Freudenthal, Julius, Margot und Betty

Der Kaufmann Julius Freudenthal stammte aus Wetter im Kreis Marburg. Im Melderegister ist er als Einzelhändler, im Adressbuch als Viehhändler registriert. Am 20.8.1927 heiratete er in Cramberg (Lahn) Betti Strauß aus Wasenbach. Gemeinsam ziehen sie in die Kurmainzerstraße 44. Im Juli 1928 kommt Tochter, Margot, in Höchst zur Welt. 1932 folgt der Umzug in die Kurmainzerstraße 21 und 1936 in die Bolongarostr. 128. Das Haus gehörte bis 1938 Julius Würzburger, ihre Wohnung war zuvor von der ebenfalls jüdischen Familie Kahn bewohnt, die 1936 in die Innenstadt zog.

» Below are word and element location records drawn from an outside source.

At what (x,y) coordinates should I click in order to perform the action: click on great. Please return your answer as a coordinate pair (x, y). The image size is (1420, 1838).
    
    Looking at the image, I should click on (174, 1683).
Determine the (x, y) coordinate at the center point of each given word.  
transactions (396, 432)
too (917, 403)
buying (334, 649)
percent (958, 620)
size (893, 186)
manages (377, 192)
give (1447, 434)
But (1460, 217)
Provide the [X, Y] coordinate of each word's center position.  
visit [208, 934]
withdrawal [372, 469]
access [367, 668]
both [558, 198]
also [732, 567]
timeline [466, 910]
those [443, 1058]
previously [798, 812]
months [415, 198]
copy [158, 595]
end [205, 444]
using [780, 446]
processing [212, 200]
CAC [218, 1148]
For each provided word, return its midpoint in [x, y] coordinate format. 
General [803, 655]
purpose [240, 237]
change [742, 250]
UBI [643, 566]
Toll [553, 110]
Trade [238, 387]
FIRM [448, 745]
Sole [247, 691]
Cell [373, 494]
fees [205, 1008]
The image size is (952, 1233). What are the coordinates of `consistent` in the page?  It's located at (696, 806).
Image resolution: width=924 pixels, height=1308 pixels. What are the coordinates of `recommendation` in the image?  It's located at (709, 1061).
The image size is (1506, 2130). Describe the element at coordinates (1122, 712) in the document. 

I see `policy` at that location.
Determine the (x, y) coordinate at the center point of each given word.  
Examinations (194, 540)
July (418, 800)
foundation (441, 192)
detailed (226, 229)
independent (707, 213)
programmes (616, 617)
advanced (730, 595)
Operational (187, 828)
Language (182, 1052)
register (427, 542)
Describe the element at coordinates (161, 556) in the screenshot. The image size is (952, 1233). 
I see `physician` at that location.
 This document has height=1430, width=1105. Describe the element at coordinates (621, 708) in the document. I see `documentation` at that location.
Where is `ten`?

Doch bald wurde das Haus „arisiert“. Die Freudenthals mussten am 25.10.1938 in die Kantstraße 5 umziehen. Wahrscheinlich wurde Julius Freudenthal im Rahmen des Novemberpogroms am 10.11.1938 verhaftet und nach Buchenwald gebracht.

 

Mit der Familie wurden auch die Eltern von Julius Freudenthal, der 66-jährige Karl Freudenthal aus Wetter und seine 70 jährige Frau Mathilde, geb. Halberstadt, deportiert, die inzwischen unfreiwillig im Frankfurter Hermesweg 2 wohnten.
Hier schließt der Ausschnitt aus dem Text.